“The missing guy is one of Orozco’s private operatives—the one Trumble was trying to reach when he called Orozco’s office, remember? Sawed-off guy called Craig. He had some hook-up with Trumble and now he’s missing too and possibly dead. Whatever it is, it’s big, and we’re in it, you and me. Belsky traced back as far as Miller and if he was scared enough to kill Miller then he’s scared enough to kill both of us if he gets a chance at us; he knows I can identify him, and he’s got to assume I’ve told you all this since I work for you. He’s got no way of knowing Miller was an Agency man—he’ll assume Miller was just a pal with a darkroom who developed my pictures for me. So he may figure if he knocks off the two of us fast enough he’s safe.”

“I see.” Forrester was pawing his big jaw; things were going by very fast and he was trying to keep focus. It was as if they had leaped back more than twenty years to Korea: military counterintelligence, all the training and the months of experience in the lines, drifted through his mind in flashes and he sorted out the useless questions and narrowed his attention like a cone toward the significances. In the end he said, “Then the question is why this man Belsky came here and killed Ross Trumble. I assume the Agency must be in high gear by now looking for him.”

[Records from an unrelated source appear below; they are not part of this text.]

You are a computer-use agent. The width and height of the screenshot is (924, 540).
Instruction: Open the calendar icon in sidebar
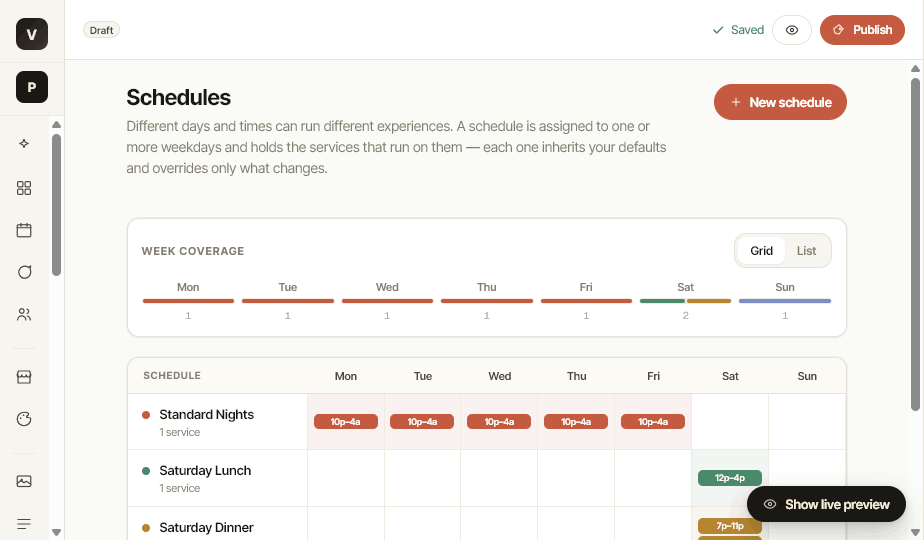click(24, 230)
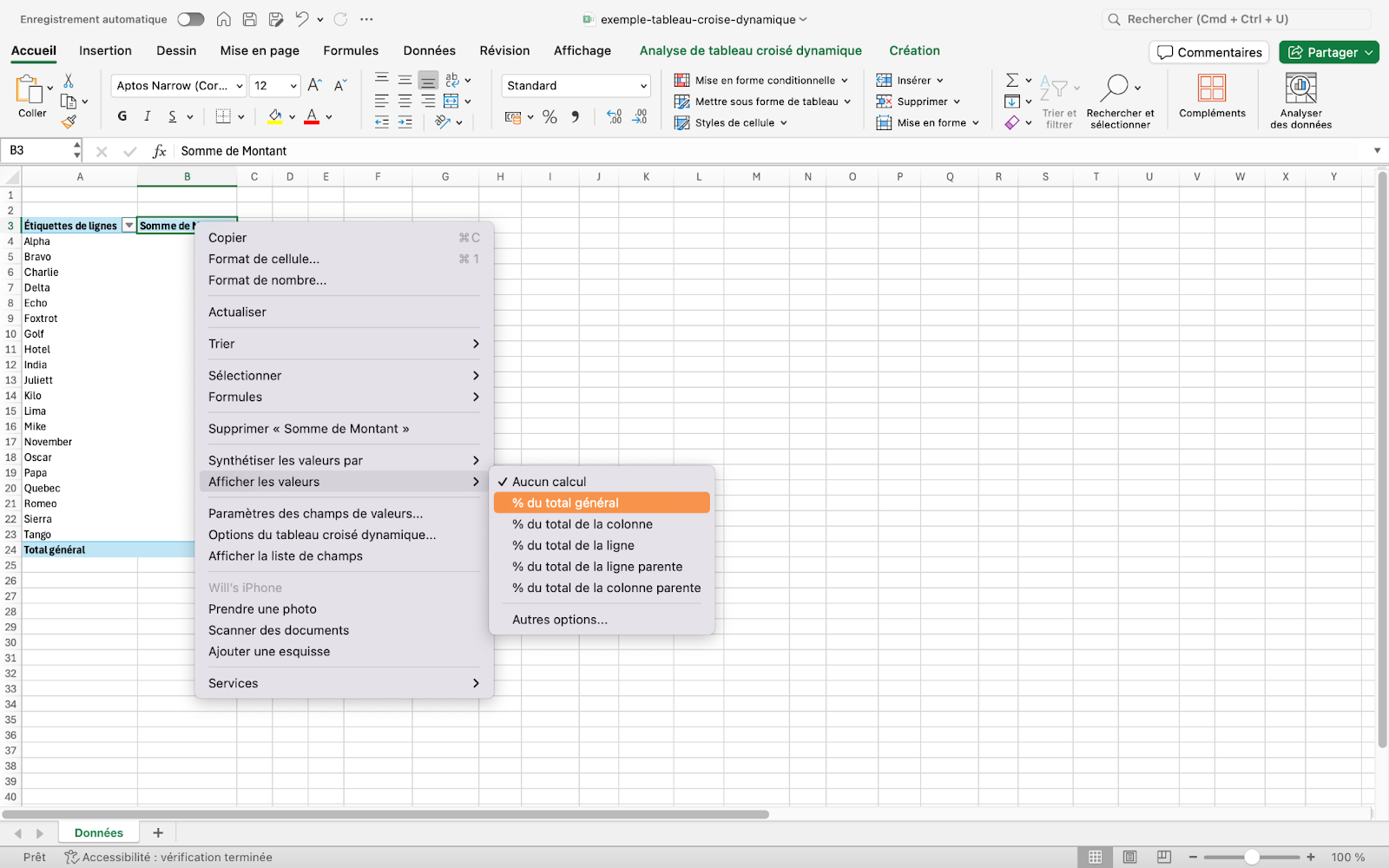The image size is (1389, 868).
Task: Open the Standard number format dropdown
Action: click(643, 86)
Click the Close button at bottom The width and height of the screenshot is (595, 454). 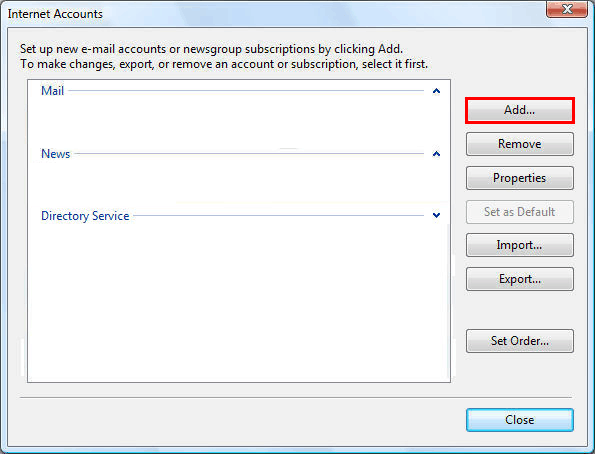[519, 420]
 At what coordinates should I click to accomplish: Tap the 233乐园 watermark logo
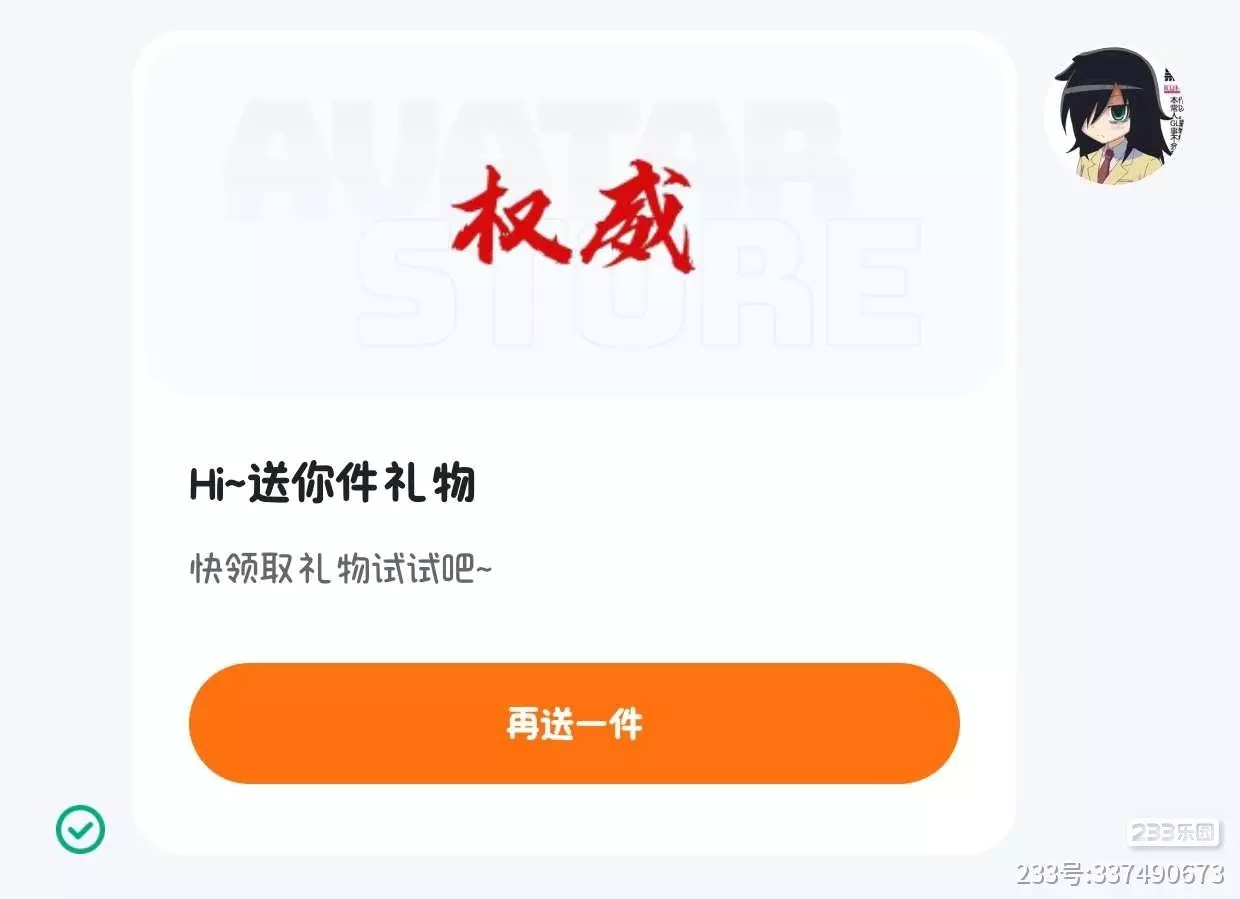pyautogui.click(x=1173, y=832)
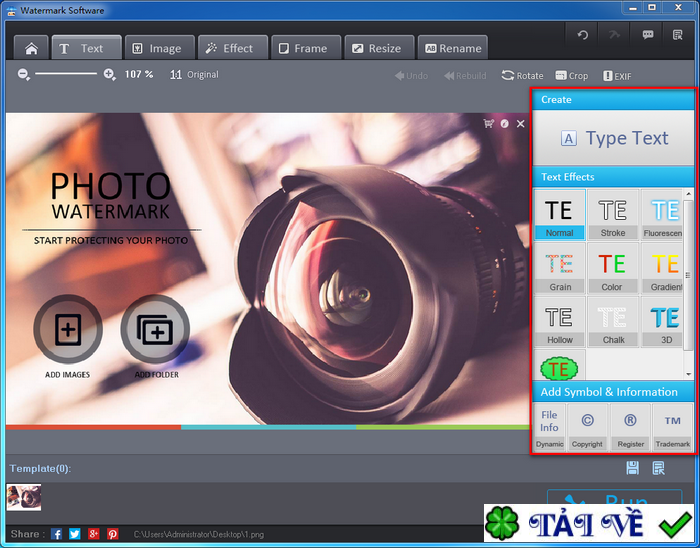
Task: Click the Home icon tab
Action: [x=31, y=48]
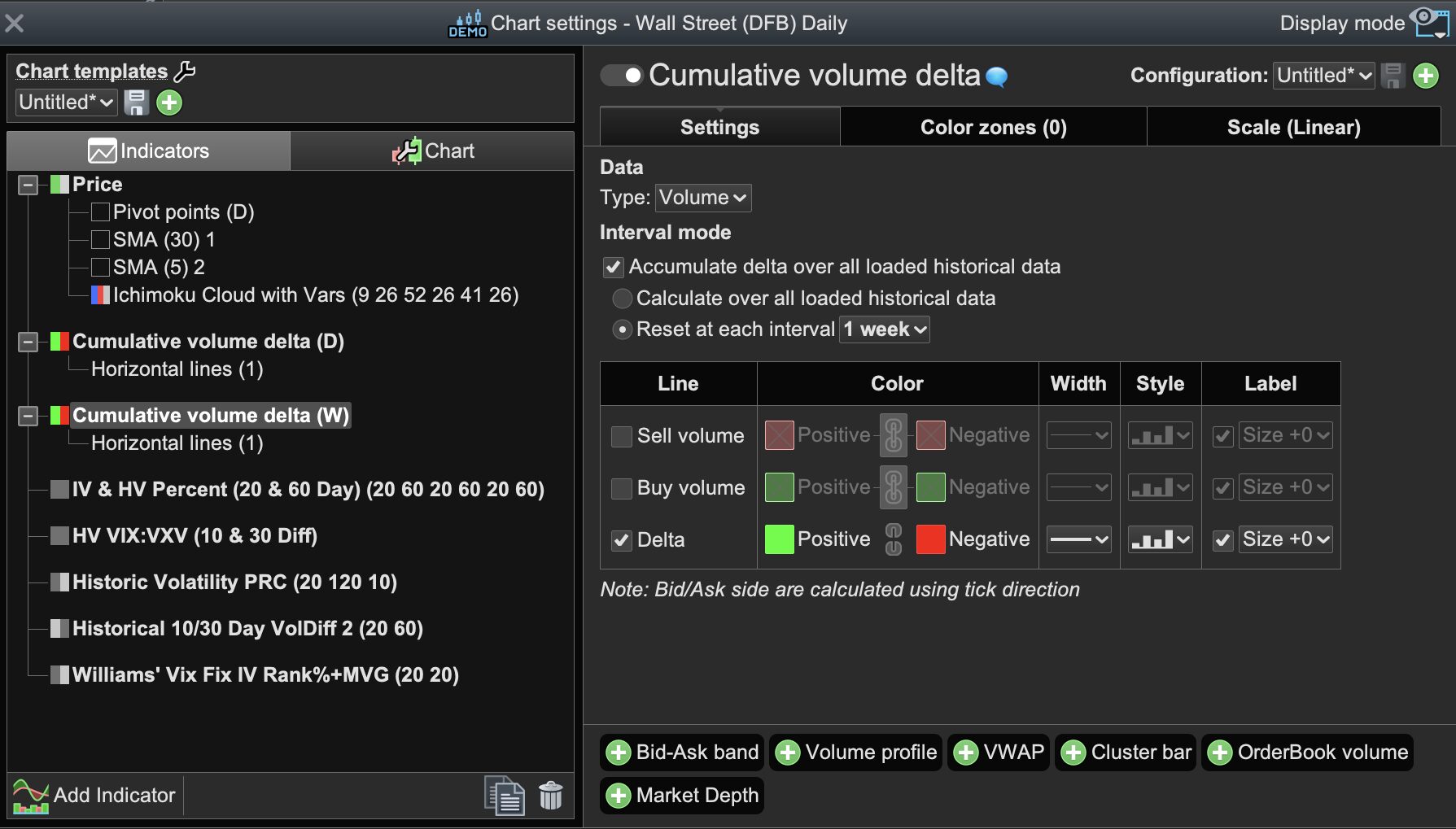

“Sure. Not that they’ve got much chance of finding him. He’d checked into a motel under the name of Meldon Kemp and they’ve got a man on the place but there’s no chance at all he’ll show up back there. Nobody even knows where to start looking because nobody knows what he’s after. If he only came here to kill Trumble then he’d be halfway back to Moscow by now, but I don’t think that was it. If they’d wanted an assassin they wouldn’t have had to use a man as important as Belsky. Anyhow if it was hit-and-run why’d he go out of his way to trace his gun back to Miller and kill him? He’d have run for it instead. No, Belsky’s still around here and he’s still worrying about me. And you.”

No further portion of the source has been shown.